# BYRON OUT AS COACH!



## DaRizzle (May 22, 2007)

https://twitter.com/WojVerticalNBA/status/724433822226501632


----------



## Basel (Mar 31, 2005)

I think we all expected this. Did he necessarily get a fair shake as far as the talent we had? Probably not, but he didn't do a great job with what we had, either. I hope he's successful still somewhere else. Really curious to see who we get now.


----------



## DaRizzle (May 22, 2007)

Now Im bummed the Lakers didnt even get an interview with Thibs


----------



## Basel (Mar 31, 2005)

Time to make a play for Kevin Ollie to lure Kevin Durant here.


----------



## Uncle Drew (Dec 16, 2013)

Guess it depends on who we bring in. Not a good look changing coaches every two years, but if you're convinced he turns off free agents? Guess better now than later. Not crazy about the timing, though. 

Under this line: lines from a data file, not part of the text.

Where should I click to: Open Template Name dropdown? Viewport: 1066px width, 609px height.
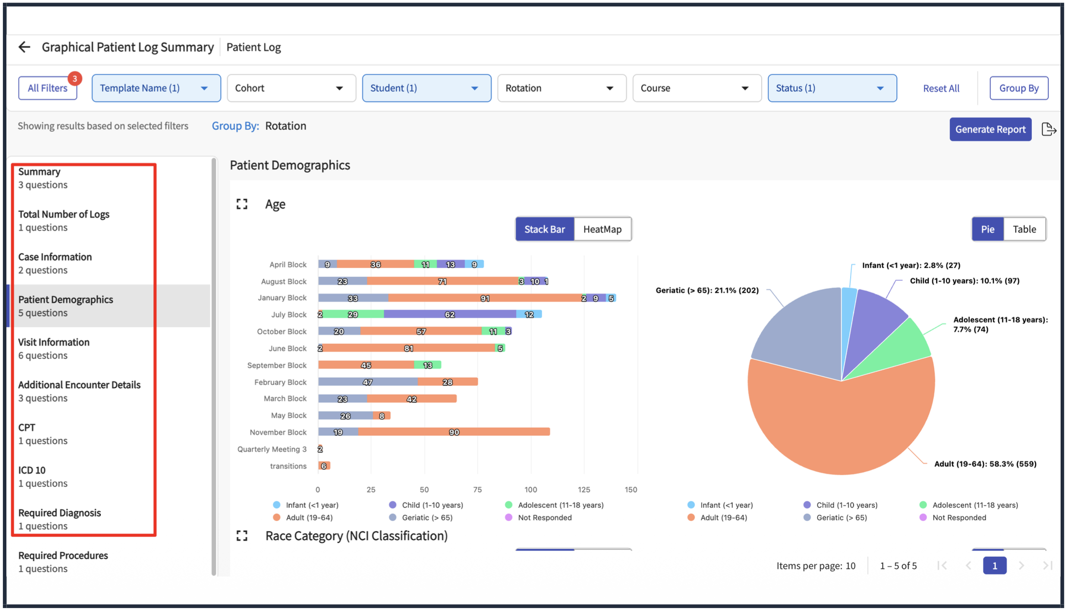(x=156, y=88)

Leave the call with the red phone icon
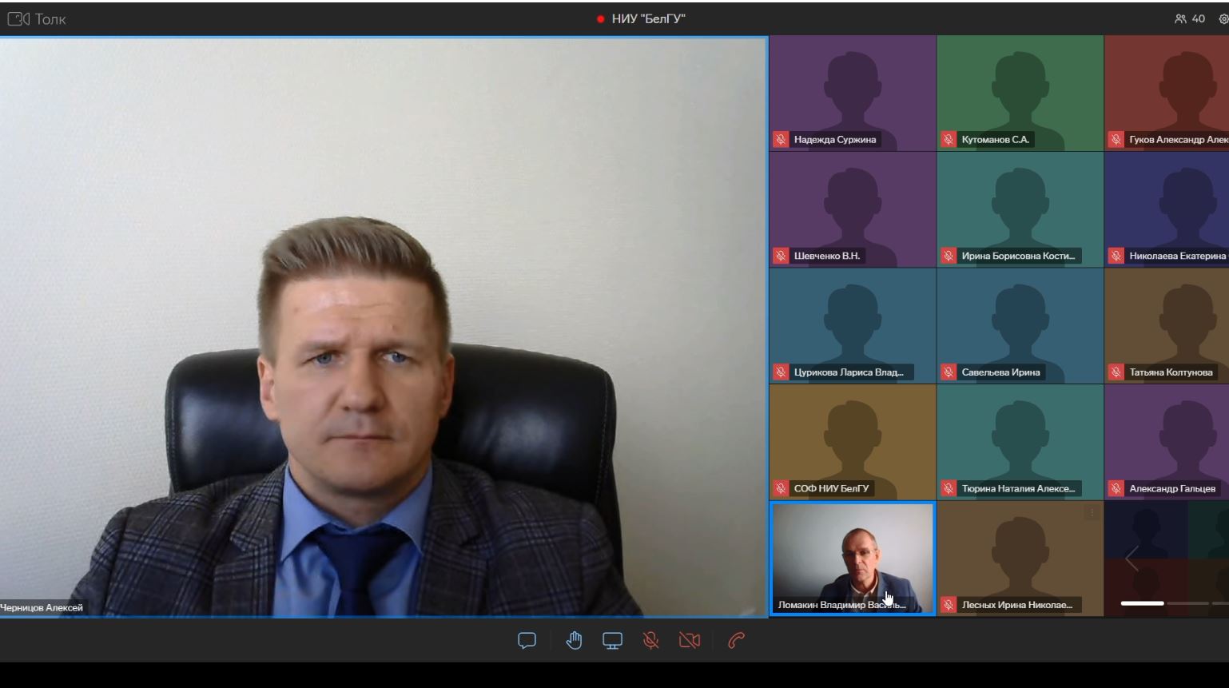[736, 641]
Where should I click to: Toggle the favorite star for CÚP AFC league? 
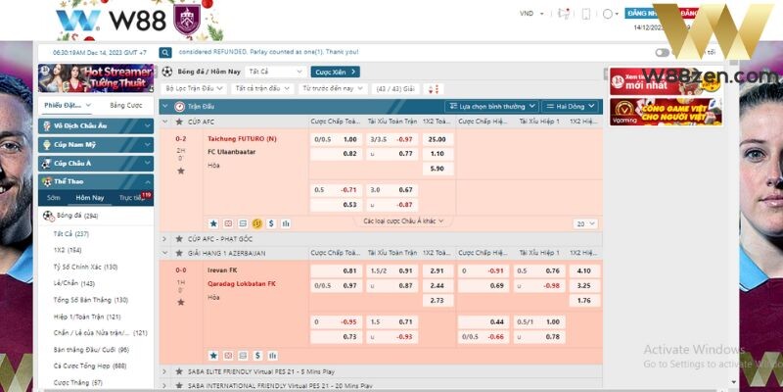point(179,122)
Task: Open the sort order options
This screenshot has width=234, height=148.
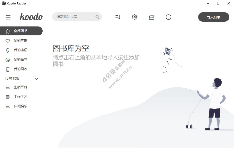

Thibs wanted Basketball Ops position, non-starter. 

Missed out on Brooks, who has obvious ties to KD and has been credited with developing young talent on OKC (KD, Russ, Harden). Not sure he gets us KD anyway. 

Luke has to be at the top of the list. 

Who else?


----------



## DaRizzle (May 22, 2007)

Becky Hammon or bust


----------



## Uncle Drew (Dec 16, 2013)

I'm not going to defend Byron as a coach, but I do feel for him. 

Really was a no win situation trying to balance Kobe with the kids.


----------



## Cris (Jun 18, 2003)

Seriously if the lakers were going to make this move they should have done it so they could have had their pick of coaches. Now, what.. Luke Walton or bust?


----------



## King Sancho Fantastic (Jul 19, 2005)

Kevin Ollie please.


----------



## DaRizzle (May 22, 2007)

Alright...Kevin Ollie...ex player, college head coach...and evidently has a bro-mance with Durant so large that Durant will follow him if he were Lakers coach....

1. Is he a good coach? Seriously, I know nothing about him...

2. Thats a hell of a prediction that Durant will com here if he does. Where is the origin or "facts" of that rumor?


----------



## King Sancho Fantastic (Jul 19, 2005)

Or go get Calipari


----------



## DaRizzle (May 22, 2007)

> Four names have already emerged as possible replacements for Byron Scott in Los Angeles after the Lakers reportedly fired him Sunday.
> 
> Golden State Warriors assistant Luke Walton, former Houston Rockets coach Jeff Van Gundy, San Antonio Spurs lead assistant Ettore Messina, and UConn boss Kevin Ollie could be next in line for the Lakers, The Vertical's Adrian Wojnarowski reports.
> 
> ...


http://www.thescore.com/nba/news/1014905


----------



## DaRizzle (May 22, 2007)

Jamel...the deed has been done for better or worse...who do you want?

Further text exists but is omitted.